> [Stored items from a collection]:
⁂

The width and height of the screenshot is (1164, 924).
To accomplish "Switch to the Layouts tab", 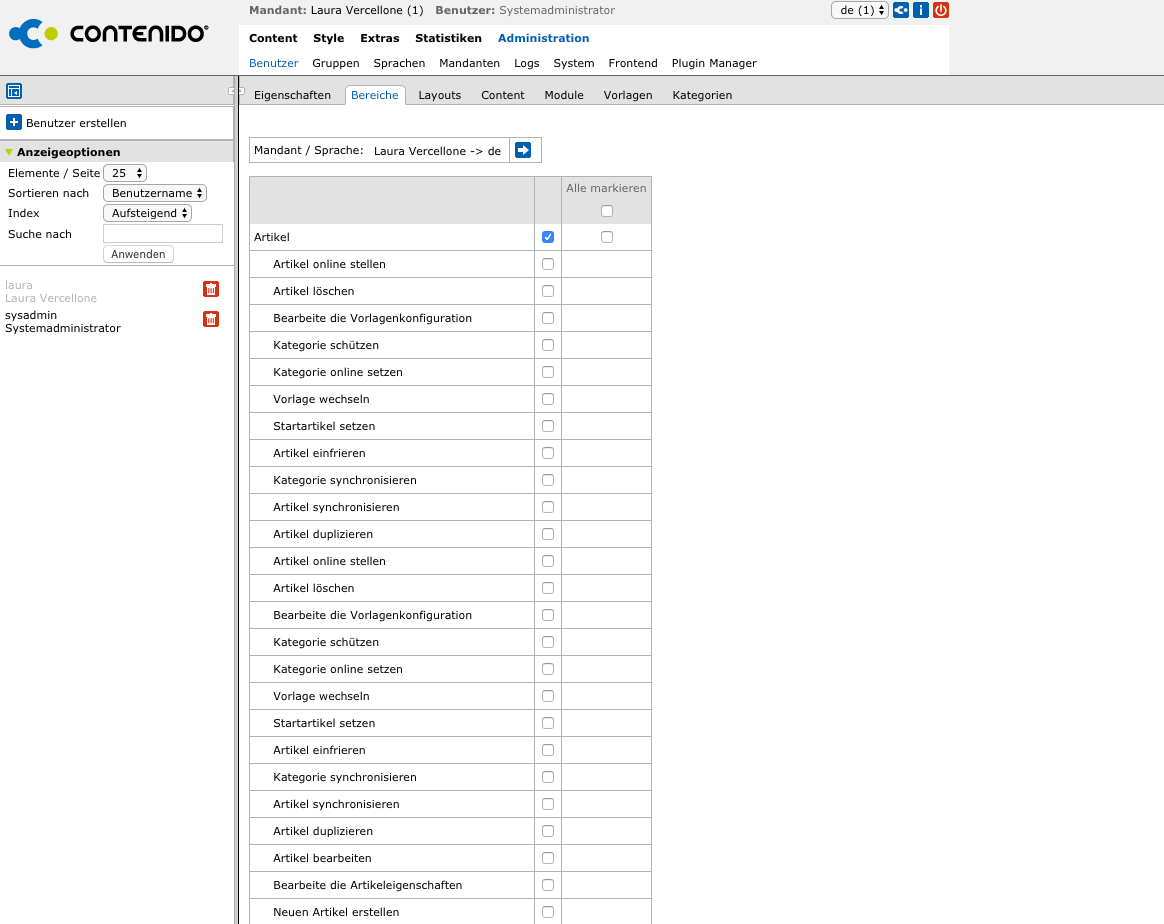I will click(x=439, y=95).
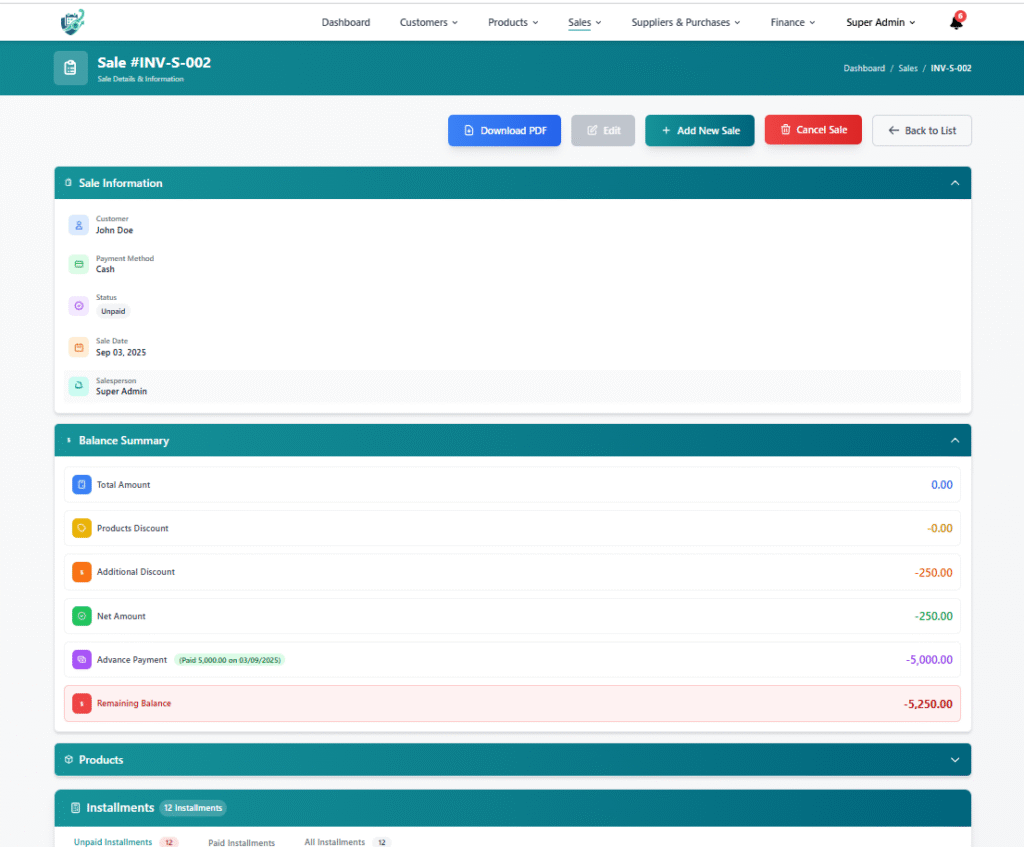Click the red Cancel Sale button

tap(812, 130)
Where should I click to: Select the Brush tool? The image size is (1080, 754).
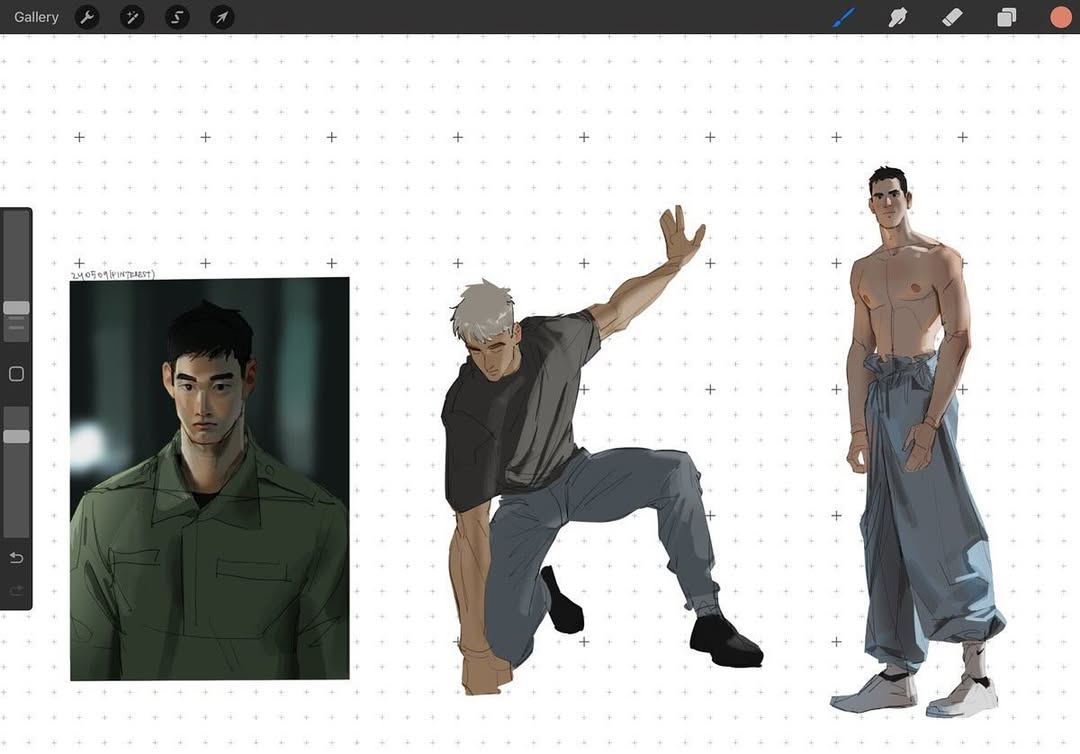tap(844, 17)
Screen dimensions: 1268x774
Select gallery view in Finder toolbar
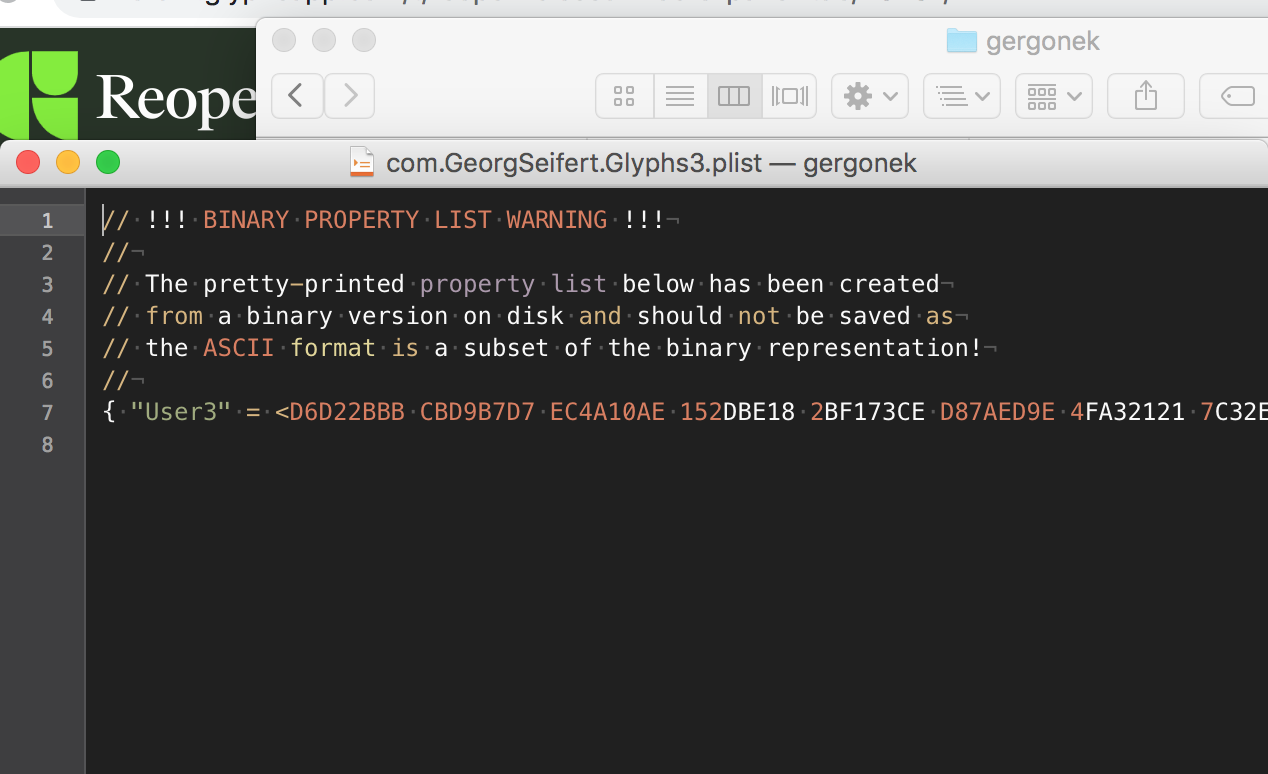tap(789, 96)
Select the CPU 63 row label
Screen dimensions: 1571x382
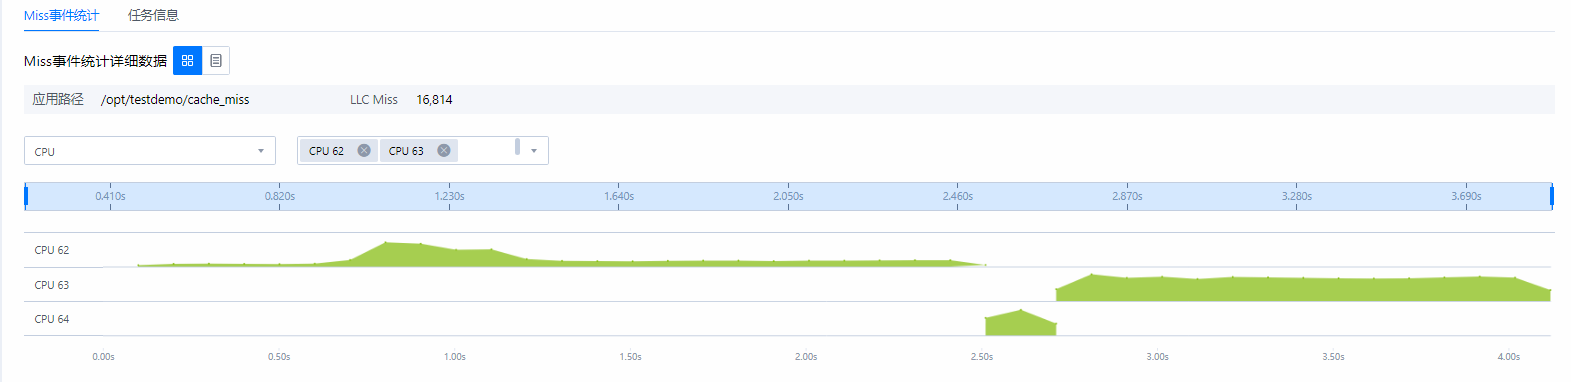pyautogui.click(x=52, y=285)
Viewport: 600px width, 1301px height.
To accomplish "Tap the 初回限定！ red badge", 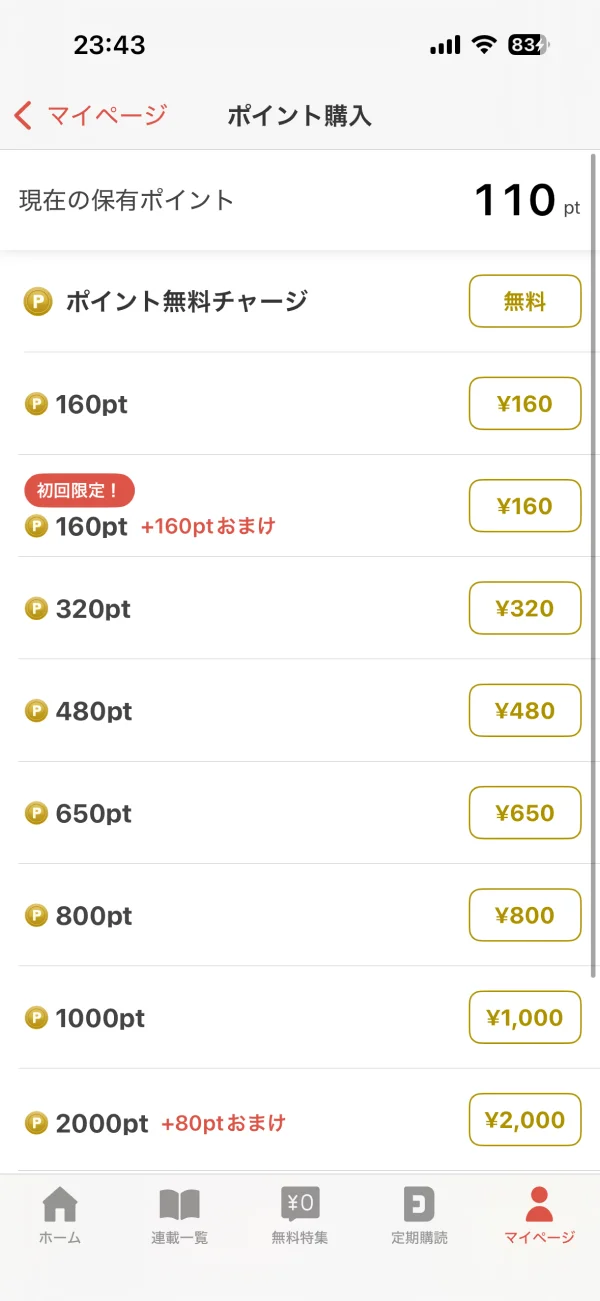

⁂

> [WORK TASK]:
Could you repeat exactly the lines from the one containing "Screen dimensions: 1268x774" through the last line of the records, both included, without the pictures?

> [WRITTEN SOLUTION]:
Screen dimensions: 1268x774
Select gallery view in Finder toolbar
tap(789, 96)
Select the CPU 63 row label
Screen dimensions: 1571x382
pyautogui.click(x=52, y=285)
Viewport: 600px width, 1301px height.
To accomplish "Tap the 初回限定！ red badge", 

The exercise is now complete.